UNIVERSITY OF INDIANA, BREAH LASARREA bacterium that turns inedible plant parts into ethanol three- to five-times faster than baker’s yeast (Saccharomyces cerevisiae) can fix—or convert—atmospheric nitrogen gas into ammonium, according to a study published today (February 2) in PNAS. The results suggest that elemental nitrogen could one day replace the traditional industrially produced, expensive, and environmentally damaging ammonium added to biofuel reactors as the source of a nutrient that is necessary for the growth of microorganisms that break down plant cellulose into ethanol.
“It was known already that the Zymomonas genome contains all the genes that are needed, but nobody had checked whether they really are able to fix nitrogen,” said Uldis Kalnenieks of the University of Latvia who was not involved in the research. “Yeast, which also can make ethanol, can’t fix nitrogen, so if another ethanol-producing microorganism can, that is an advantage.”
Zymomonas is inefficient at making its own energy from glucose, gleaning just one molecule of energy-storing ATP per glucose molecule, compared with yeast, which nets two. “Low efficiency of energy production and, at the same time, this use of atmospheric nitrogen, which demands quite a lot of energy, is a very interesting combination,” said Kalnenieks.
Although nitrogen fixation and ethanol production are both energy-intensive processes, the added task of turning nitrogen gas into a form suitable for incorporation into biomolecules did not dampen the amount of ethanol produced by the bacterium from an input of predigested Miscanthus grass. “I fully expected that there would be some trade-off, but we didn’t see that,” McKinlay said. “Zymomonas just made less of itself.”
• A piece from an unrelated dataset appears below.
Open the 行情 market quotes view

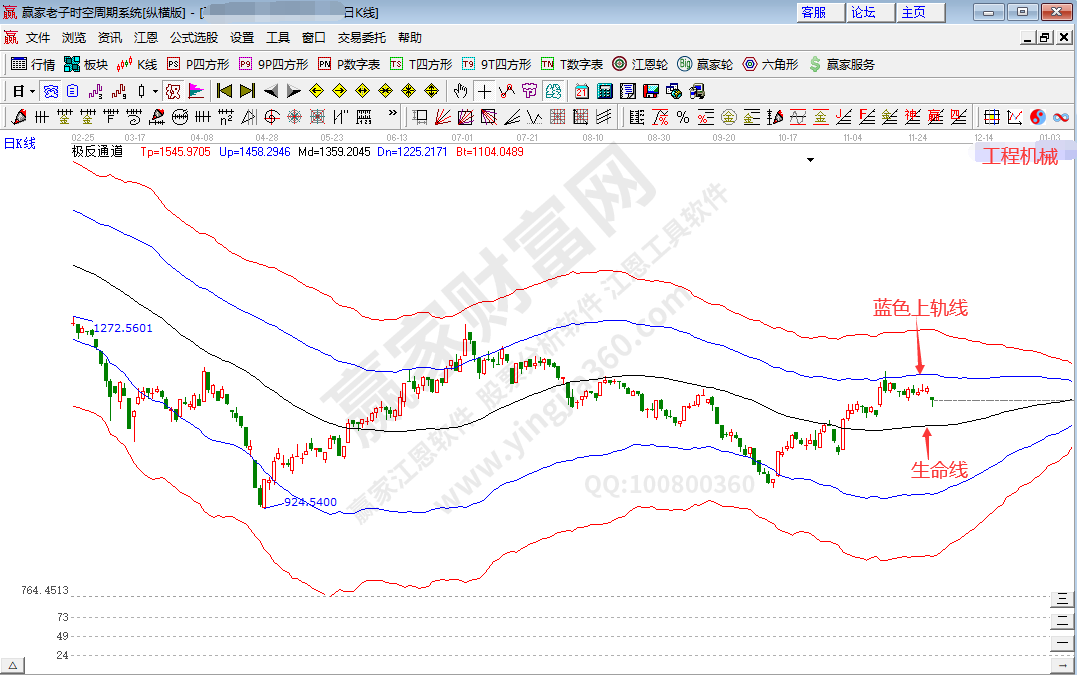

“It is most amazing that it [Z. mobilis] can keep up with its usual high ethanol-production performances,” Katherine Pappas of the University of Athens, who was not involved in the study, wrote in an e-mail. “This finding is exciting in both basic and applied directions.”
“It would be intriguing to unveil the regulation of nitrogen fixation in Zymomonas and illustrate its ultimate role in the physiology of this organism,” she added. Both Pappas and Steve Brown of Oak Ridge National Laboratory in Tennessee, who also was not part of the research, suggested testing the importance of nitrogenase in nitrogen fixation by using a Z. mobilis strain lacking the gene encoding it or deleting it.
“The genes might have been there and annotated in the past, but this [study] now enables perhaps the industrial side to develop it,” Brown said. “This opens the door to further studies in this system so I think that’s a pretty exciting result.”
“It’s an excellent approach, but it’s not a fait accompli by a long shot,” said James “Jim” McMillan of the National Renewable Energy Laboratory in Golden, Colorado. “How far it can go into commercial production remains to be seen.” One concern is the bacterium’s slow growth rate when it is both pumping out ethanol and fixing nitrogen. “While the low cell mass yield is good from the standpoint of maximizing the amount of carbon that can go to ethanol production, it makes Zymomonas more vulnerable to be outgrown by undesirable contaminating microbes,” McMillan added in an e-mail.
The advantageous ethanol production under atmospheric nitrogen might also change if Zymomonas is grown in continuous cultures instead of the small batches in McKinlay’s study, suggested Tom Richard of Pennsylvania State University who was not involved in the work. McKinlay agreed that determining the potential economic benefits of atmospheric nitrogen over ammonium in biofuel production would require testing on a much larger scale.
Still, many researchers are intrigued by the potential implications of Zymomonas’s newfound nitrogen-fixing capability. “It’s a very interesting and promising study,” said Richard.
T.A. Kremer et al., “N2 gas is an effective fertilizer for bioethanol production by Zymomonas mobilis,” PNAS, doi:10.1073/pnas.1420663112, 2015.